During Q3 2025, Crane’s revenue reached $589 million, up 7.5% YoY, driven by solid core growth and favorable mix, particularly in Aerospace & Electronics. Adjusted operating margin expanded to 20.7%, reflecting pricing discipline while adjusted EBITDA rose nearly 18%, and adjusted EPS increased 27% to $1.64, well ahead of revenue growth. FCF exceeded $110 million, making management raising full-year adjusted EPS guidance to $5.75–$5.95.

Revenue declined from $3.38 billion in 2022 to $2.09 billion in 2023 due to divestitures, then stabilized at $2.13 billion in 2024, with 2025 estimated at ~$2.29 billion. Profitability recovered faster than sales: EBITDA rebounded from $366 million in 2023 to $427 million in 2024, lifting the EBITDA margin from 17.6% to 20.0%, and is projected to reach $491 million in 2025, implying a margin above 21%. Net income rose from $204 million in 2023 to $268 million in 2024, with ~$352 million expected in 2025, driving ROE up from 15.7% in 2023 to ~18.6% in 2025 and ROA to roughly 10%. Capital intensity remains low, with capex around $35–55 million per year, supporting FCF growth from $151 million in 2023 to $221 million in 2024, and an estimated $335 million in 2025.

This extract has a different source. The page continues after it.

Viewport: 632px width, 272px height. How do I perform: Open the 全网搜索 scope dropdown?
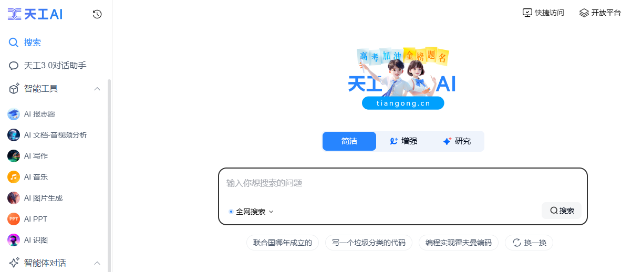[x=251, y=212]
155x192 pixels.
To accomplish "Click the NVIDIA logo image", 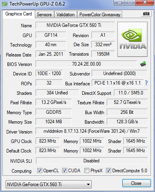I will click(132, 40).
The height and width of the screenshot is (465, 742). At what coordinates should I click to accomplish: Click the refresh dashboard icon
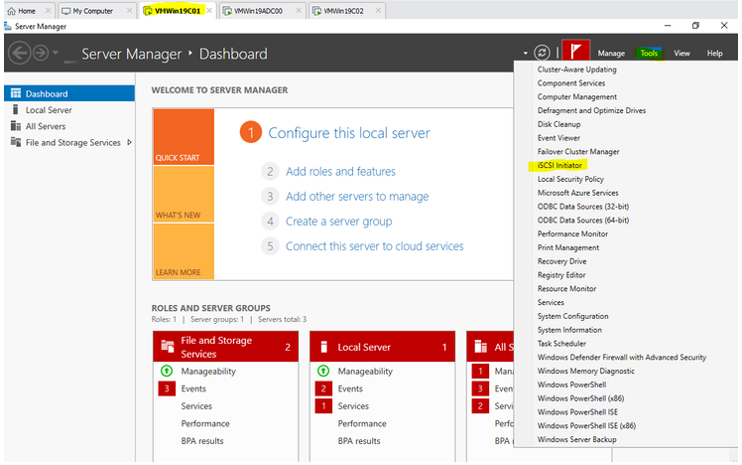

Looking ahead, revenue is expected to grow toward $2.45–2.60 billion by 2027, while EBITDA is forecast to rise to $550 million in 2026 and $617 million in 2027, pushing EBITDA margins toward the 23–24% range. FCF is projected to exceed $400 million by 2026 and $430 million by 2027, with FCF conversion approaching 100% of net income, and net cash is expected to build to more than $1.2 billion by 2027. The group’s P/E ratio evolves at 31x 2025 earnings, declining to 28x in 2026 and 25x in 2027, while EV/EBITDA compresses from ~20.5x in 2025 to ~15x by 2027. 

Crane faces risks such as demand in both aerospace and process industries remains exposed to macroeconomic swings, geopolitical uncertainty, and supply-chain disruption, with aerospace sensitive to production volatility, certification delays, and defense budget shifts, and process markets vulnerable to prolonged weakness in chemicals or industrial capex. It also depends on sustained pricing discipline, successful new product launches, and clean acquisition integration.

Crane emerges from its post-separation reset as a more focused, higher-quality industrial business with durable positions in aerospace and process flow markets, where embedded content, meaningful aftermarket exposure, disciplined pricing, and low capital intensity have driven earnings. However, the company’s premium valuation means execution risk - particularly around pricing, program timing, and acquisition integration - cannot be ignored.